A smile curled the edges of my lips as I walked through the freshly-painted rooms. In my absence, they’d sanded and stained the cabinets in the kitchen and restrooms—cabinets Dad had sworn up and down couldn’t be repaired. Now the old, worn oak was a rich, gleaming cherry with brand new satin nickel hardware.
The guys had also replaced the peeling laminate countertops with the simple, amber-colored granite we bought in bulk and installed the new tubs and commodes.
Hell, they’d even started to clean the place up so we could put it on the market, but their housekeeping had ended on the first floor. Upstairs, there was still a thick coat of dust and grime and nails littering the carpet.
Which was good for me because it was exactly what I needed in my life to take my mind off of everything.
“Good job, guys,” I whispered. “Good fucking job.”
After texting Clarissa to let her know we’d probably be ready to put the house on the market next week, I grabbed my car keys from the kitchen counter. I drove around the corner to the dollar store, taking my time as I picked out housekeeping supplies—everything from bleach to the lemon-scented stuff I cleaned my own bathrooms with and gloves and sponges.
Determined to spend my Sunday night with music blaring from my headphones and dirt disappearing as I scrubbed my disappointment away, I drove back to the house.
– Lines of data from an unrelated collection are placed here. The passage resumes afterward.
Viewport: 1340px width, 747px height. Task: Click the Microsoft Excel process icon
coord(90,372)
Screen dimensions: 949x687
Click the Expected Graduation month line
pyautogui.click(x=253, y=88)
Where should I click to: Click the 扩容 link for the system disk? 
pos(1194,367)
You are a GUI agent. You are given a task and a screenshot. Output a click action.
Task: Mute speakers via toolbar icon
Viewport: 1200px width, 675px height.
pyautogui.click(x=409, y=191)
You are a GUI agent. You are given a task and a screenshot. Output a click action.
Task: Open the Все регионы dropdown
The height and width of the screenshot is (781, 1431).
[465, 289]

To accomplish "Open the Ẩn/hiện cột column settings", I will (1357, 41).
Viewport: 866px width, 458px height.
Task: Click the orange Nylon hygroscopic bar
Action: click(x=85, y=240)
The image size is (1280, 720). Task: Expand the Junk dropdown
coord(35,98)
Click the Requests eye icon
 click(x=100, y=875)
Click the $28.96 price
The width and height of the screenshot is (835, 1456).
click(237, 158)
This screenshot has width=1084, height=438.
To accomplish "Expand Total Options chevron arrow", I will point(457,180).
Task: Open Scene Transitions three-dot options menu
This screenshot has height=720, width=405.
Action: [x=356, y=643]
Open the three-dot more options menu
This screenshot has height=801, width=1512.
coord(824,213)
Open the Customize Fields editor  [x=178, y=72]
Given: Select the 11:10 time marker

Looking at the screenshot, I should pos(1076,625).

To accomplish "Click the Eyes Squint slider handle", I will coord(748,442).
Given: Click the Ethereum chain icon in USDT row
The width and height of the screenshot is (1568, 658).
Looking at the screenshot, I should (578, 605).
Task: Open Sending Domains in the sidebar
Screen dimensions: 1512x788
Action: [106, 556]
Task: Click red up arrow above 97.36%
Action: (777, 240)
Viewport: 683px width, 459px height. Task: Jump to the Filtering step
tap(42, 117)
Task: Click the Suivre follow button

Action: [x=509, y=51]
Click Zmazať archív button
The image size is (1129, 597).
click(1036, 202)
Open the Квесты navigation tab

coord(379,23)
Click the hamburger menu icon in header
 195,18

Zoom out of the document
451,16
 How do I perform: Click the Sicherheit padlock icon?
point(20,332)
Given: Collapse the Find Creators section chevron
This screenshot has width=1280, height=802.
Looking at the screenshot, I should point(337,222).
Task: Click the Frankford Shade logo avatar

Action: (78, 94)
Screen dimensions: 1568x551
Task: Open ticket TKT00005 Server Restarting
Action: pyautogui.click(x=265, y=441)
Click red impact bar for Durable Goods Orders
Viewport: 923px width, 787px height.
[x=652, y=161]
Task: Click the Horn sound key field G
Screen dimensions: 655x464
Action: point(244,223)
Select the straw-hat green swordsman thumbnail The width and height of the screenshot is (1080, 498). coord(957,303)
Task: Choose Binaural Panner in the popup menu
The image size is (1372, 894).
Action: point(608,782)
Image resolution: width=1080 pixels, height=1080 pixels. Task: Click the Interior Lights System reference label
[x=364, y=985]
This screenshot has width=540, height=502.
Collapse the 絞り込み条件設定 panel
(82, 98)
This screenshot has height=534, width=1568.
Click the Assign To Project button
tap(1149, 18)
As I turned into the driveway, I startled at the sight of the white sedan parked where my car had sat not even twenty minutes before.
The surprise I felt quickly gave way to another emotion—pure rage—because it didn’t take me very long to place the owner of that sedan. In fact, I remembered sitting in its heated front seat on the way to the first of a very short series of dates.
“What the actual hell?” I hissed, stalking toward the white car. The driver’s seat was empty, and when I lifted my gaze to the front door, my heart sank to my stomach. It was wide open. I reached into the shallow pocket of my workout pants for my phone, quickly discovering that it was neither there nor in my car.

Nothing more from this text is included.